Subscribe to our blog



A year ago, ESRI caused quite a bit of consternation among their customers by changing their licensing model. Engineering software licenses are notoriously expensive, and Esri’s ArcGIS license is no exception. Most engineering companies invest in concurrent use licenses, as this is generally the most cost-effective and efficient license model. Esri announced that their new product, ArcGIS Pro, would be sold with single-use or named-use licenses from the beginning of 2017 and concurrent use licenses were to be phased out. Unfortunately this announcement was made very shortly before the end of 2016, leaving ArcGIS license owners with very little time to understand the implications or react to the change. We wrote about the change earlier in 2017, in some detail in this post.

How the ArcGIS Product Line is Changing

In order to move to a 64-bit architecture, Esri is phasing out ArcMAP, the GIS workhorse of the suite, and replacing it with ArcGIS Pro, which is available within ArcGIS Desktop and can be used if the customer has a maintenance agreement with Esri. The challenge was that ArcGIS Pro’s default license was a named user license, and it seemed obvious that Esri was trying to phase out concurrent licenses. Although we will never know for sure, it is likely that many existing customers were resisting the upgrade to ArcGIS Desktop 10.5, the version that was closing the door on concurrent licensing. The previous version, ArcGIS 10.4, will only be available for purchase until the end of January 2018, which means that customers are now forced to make a decision about their future with ArcGIS.

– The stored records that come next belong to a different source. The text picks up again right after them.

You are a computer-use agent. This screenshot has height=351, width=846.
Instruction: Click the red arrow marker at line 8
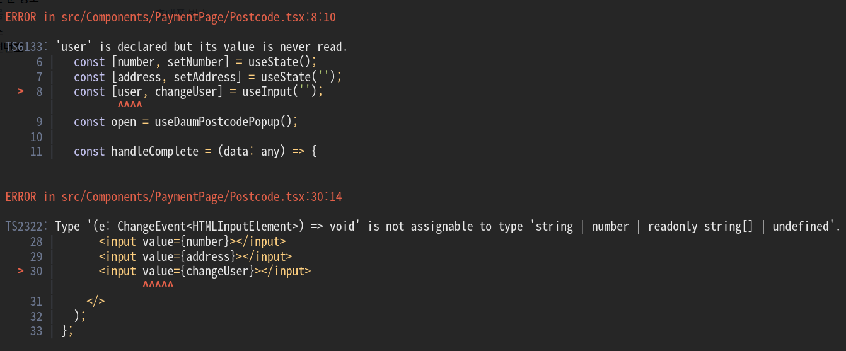[x=21, y=91]
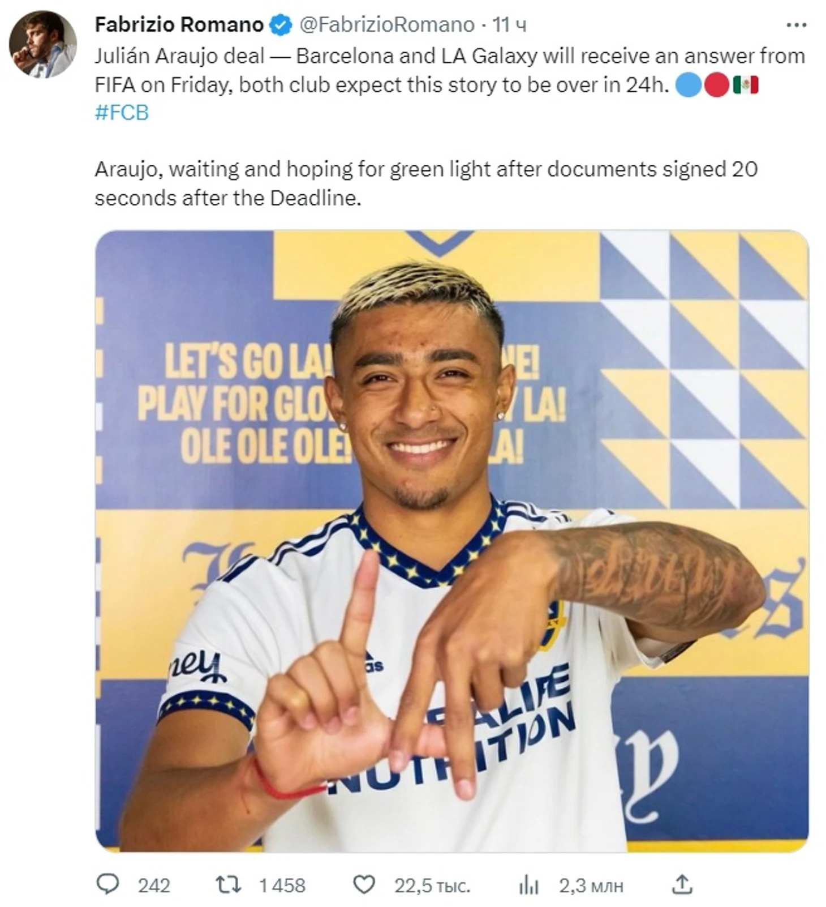The image size is (826, 907).
Task: Open the tweet's 11 ч timestamp
Action: tap(509, 24)
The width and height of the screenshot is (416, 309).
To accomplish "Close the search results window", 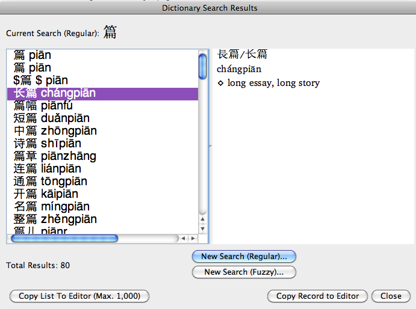I will [391, 296].
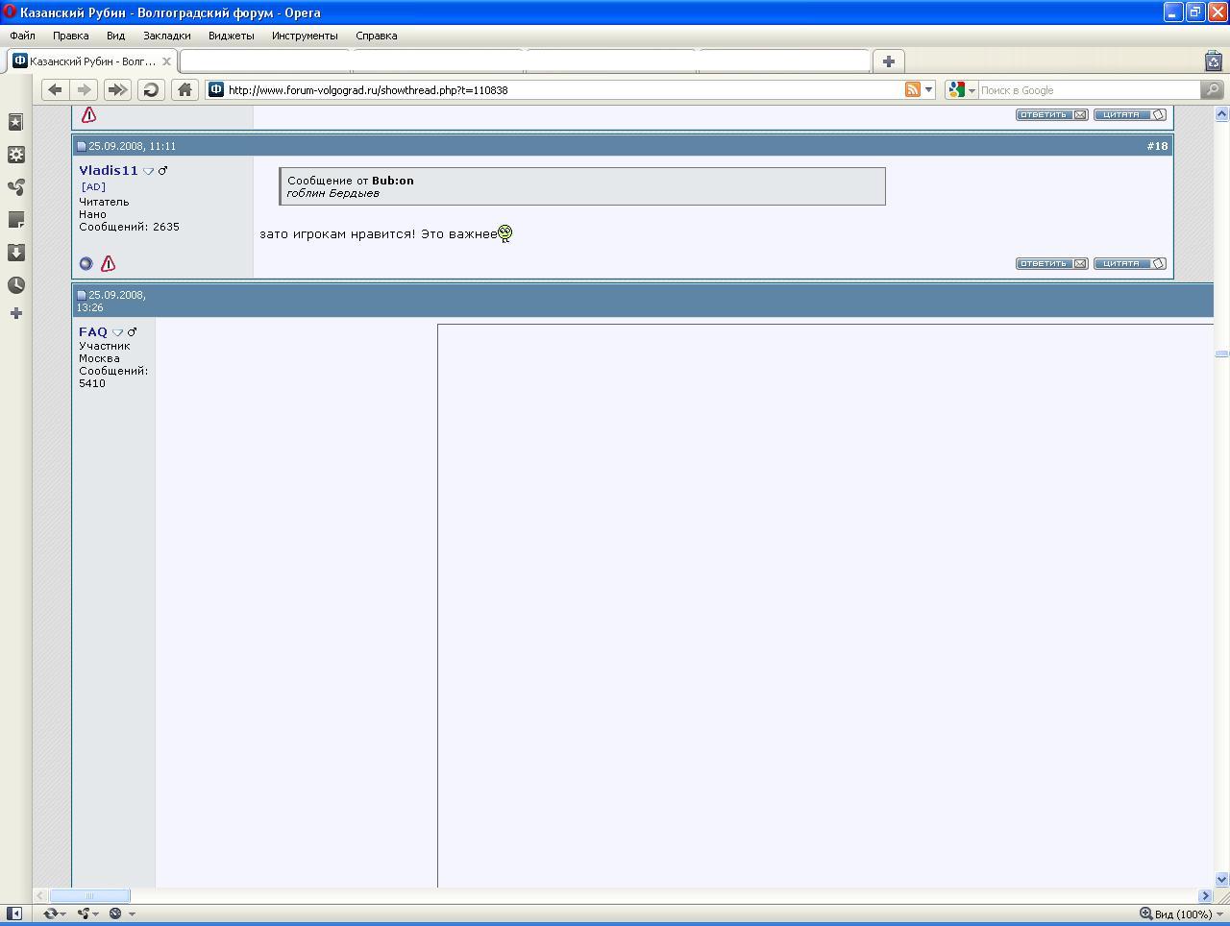Image resolution: width=1230 pixels, height=926 pixels.
Task: Click the RSS feed icon in address bar
Action: [912, 89]
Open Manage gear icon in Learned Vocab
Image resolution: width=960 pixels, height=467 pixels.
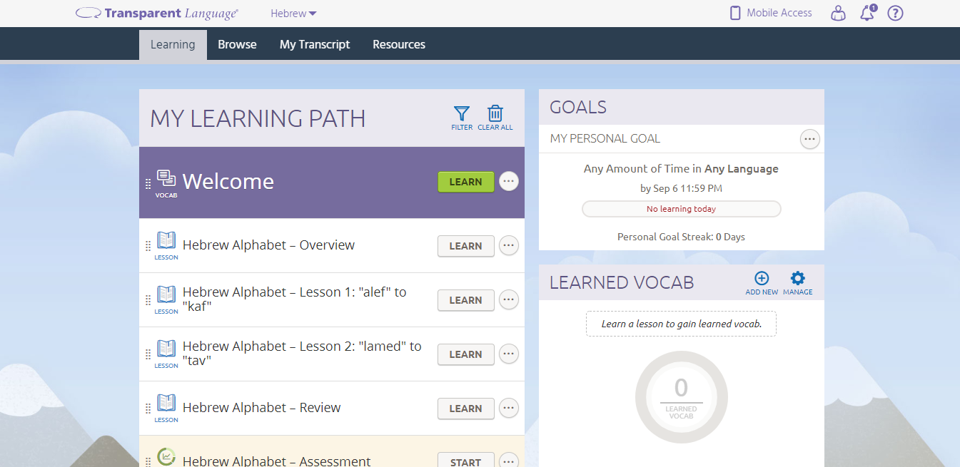pos(797,279)
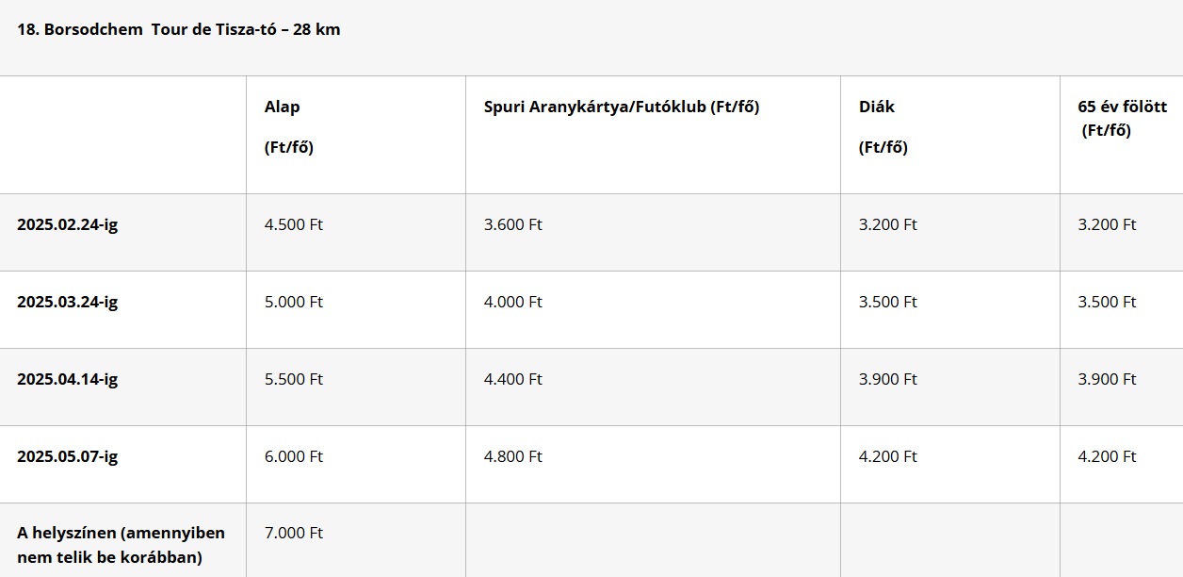The height and width of the screenshot is (577, 1183).
Task: Click the Diák (Ft/fő) column header
Action: click(x=883, y=127)
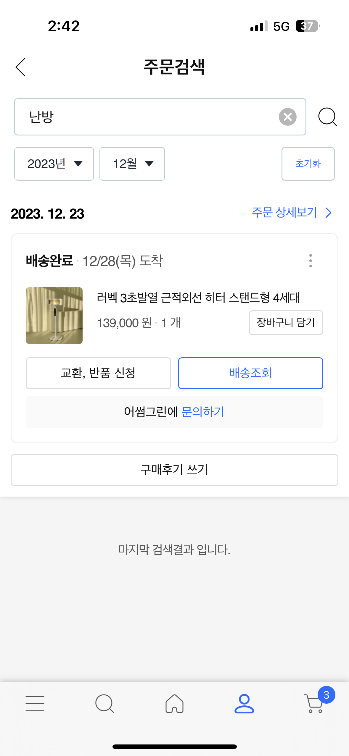Go to home via bottom house icon
Image resolution: width=349 pixels, height=756 pixels.
174,703
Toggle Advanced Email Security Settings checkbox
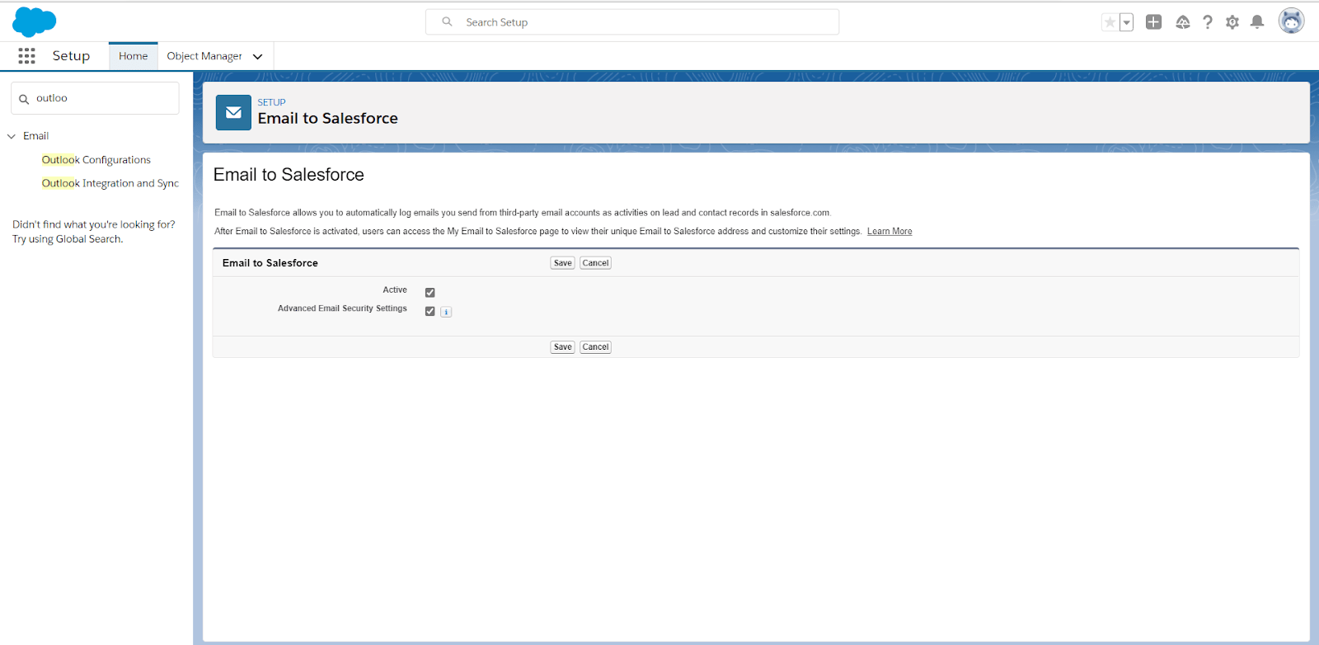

The Economics of the Named Use License versus Concurrent Use License

The license is a material contributor to the ArcGIS software cost, and CIOs and the license administrators who report to them ensure the best bang for their buck via concurrent user licenses, aiming for a ratio of 3 users per license or better.  The best ArcGIS license option for any organization is the concurrent license, and it did not matter what sweeteners Esri offered, such as a 3-for-1 license swap, the customers were not taking the bait. It seemed an impasse had been reached, but Esri finally started listening to their customers.

The Power of the Crowd

ESRI’s ArcGIS license owners have a vibrant and active community of user groups, both in the US and global chapters in countries throughout Europe and the Middle East to Asia Pacific. There are location-based groups and SIGs (special interest groups), such as water management and local government. Esri also encourages the creation of groups for collaboration as an integral part of their software. Regular user group events are held, both in the US and globally, and this is where customers voiced their feelings about the new licensing model.

Esri had always prided themselves on being a customer oriented company, but their strategy to move to named user licenses was definitely not a good customer experience, and their customers were letting them know. They did some introspection and then issued the following message to all their customers:-

In this announcement they stated: “We are extending the availability of Concurrent Use licensing for ArcGIS Desktop (ArcGIS Pro and ArcMap) to all of our customers, new and existing. Your feedback has helped us better understand how Concurrent Use licensing provides you with the flexibility to deploy ArcGIS Desktop in a way that best fits your workflows.”

Restoring the Preferred ArcGIS License Model

This change takes effect from 1 January 2018 and brings back a flexible license model that can be tailored to fit any company’s requirements, but will help to rebuild the relationship between Esri and its customers. The enterprise that uses ArcGIS for their mapping will be able to optimise their licensing model through concurrent use, a licensing model that is best suited to managing and monitoring license use for the foreseeable future.